Monday, January 23, 2012

Alone And Drinking Under The Moon


Amongst the flowers I
am alone with my pot of wine
drinking by myself; then lifting
my cup I asked the moon
to drink with me, its reflection
and mine in the wine cup, just
the three of us; then I sigh
for the moon cannot drink,
and my shadow goes emptily along
with me never saying a word;
with no other friends here, I can
but use these two for company;
in the time of happiness, I
too must be happy with all
around me; I sit and sing
and it is as if the moon
accompanies me; then if I
dance, it is my shadow that
dances along with me; while
still not drunk, I am glad
to make the moon and my shadow
into friends, but then when
I have drunk too much, we
all part; yet these are
friends I can always count on
these who have no emotion
whatsoever; I hope that one day
we three will meet again,
deep in the Milky Way.

 — Li Po

(Alternately known as Li Bai (701-762) the great Taoist philosopher and poet Li Po roamed the China lands as a young man enjoying life and drink.

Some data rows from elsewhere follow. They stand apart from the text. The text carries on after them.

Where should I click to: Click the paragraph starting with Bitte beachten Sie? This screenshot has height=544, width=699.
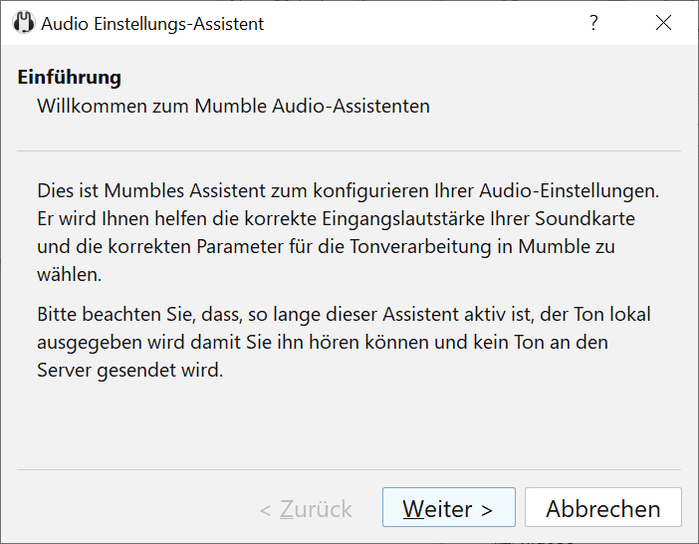coord(344,342)
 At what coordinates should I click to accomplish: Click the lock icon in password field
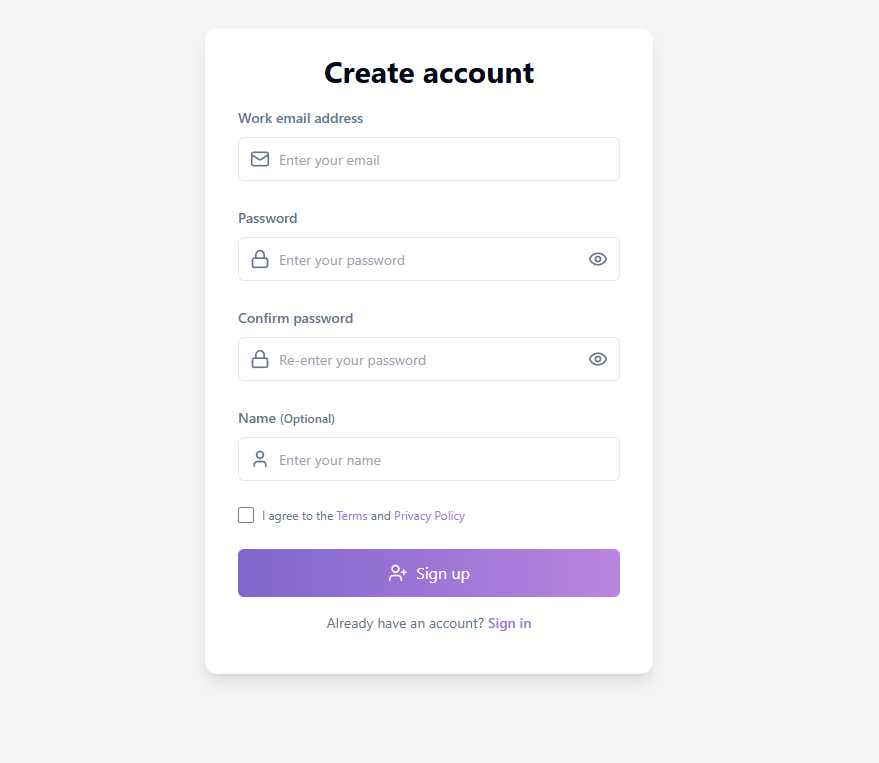point(260,259)
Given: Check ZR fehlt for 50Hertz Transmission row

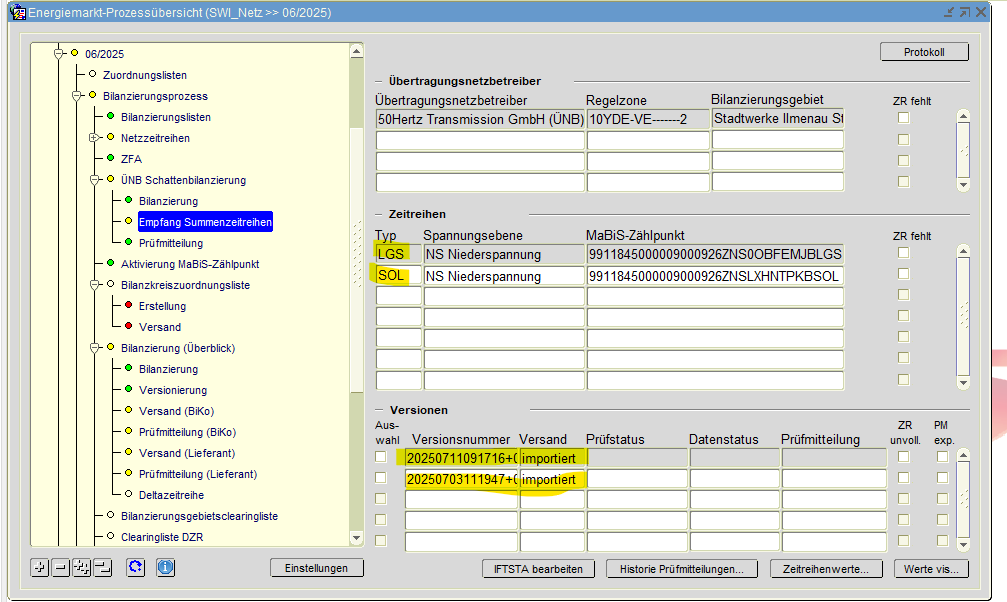Looking at the screenshot, I should (903, 118).
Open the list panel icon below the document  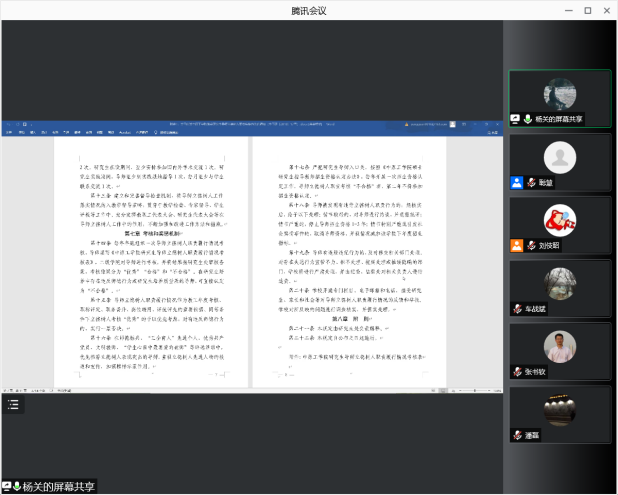13,404
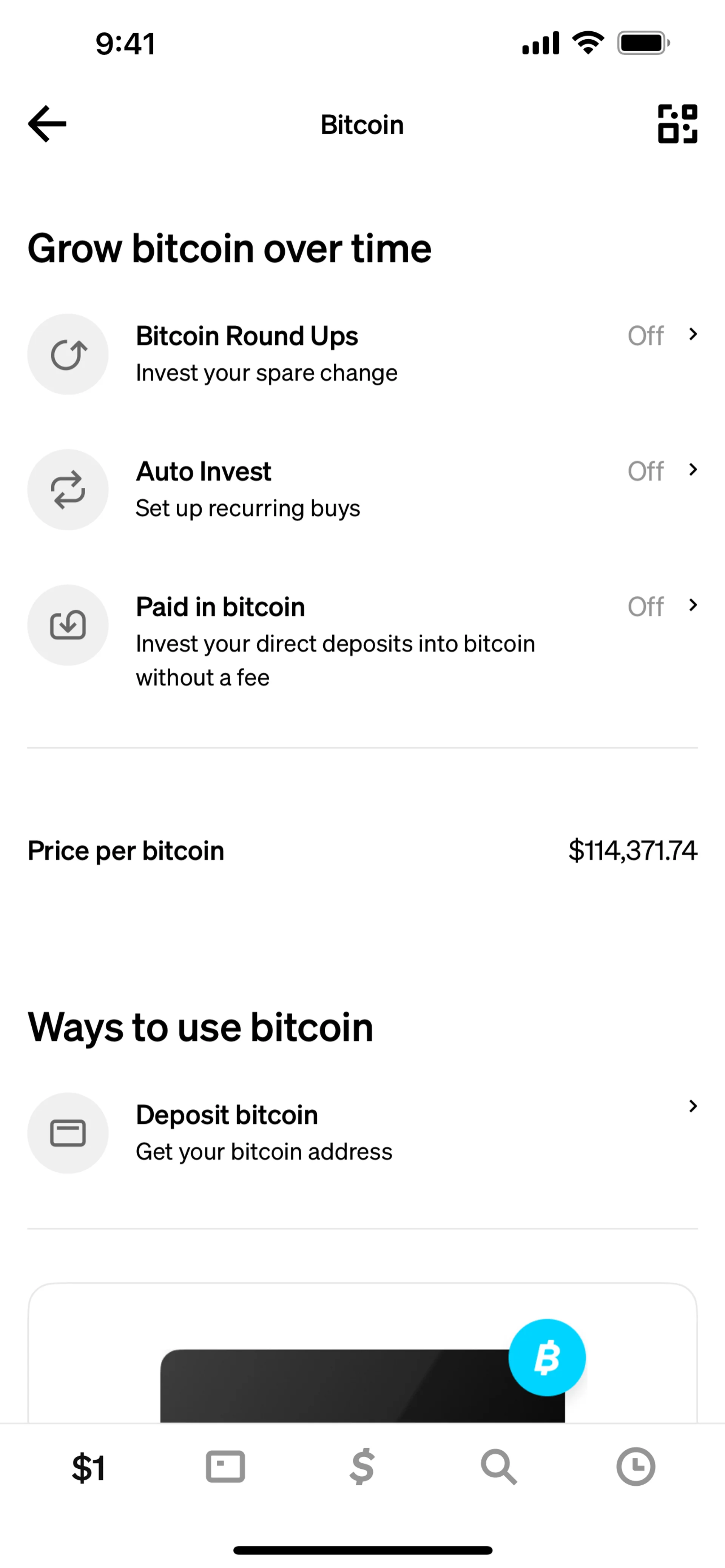Screen dimensions: 725x1568
Task: Toggle Bitcoin Round Ups Off status
Action: tap(645, 336)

Summoned by his benefactor the Emperor Xuanzong to the royal palace, a drunken Li Po improvised fantastic love poems that temporarily kept him in good stead. Following his dismissal from the royal court Li Po continued with his vagabond ways. One romantic legend has Li Po drowning after falling into the water in an attempt to embrace the moon. On the occasion of Chinese New Year and the Year of the Dragon we soberly recall the poetry of the inimitable Li Po.)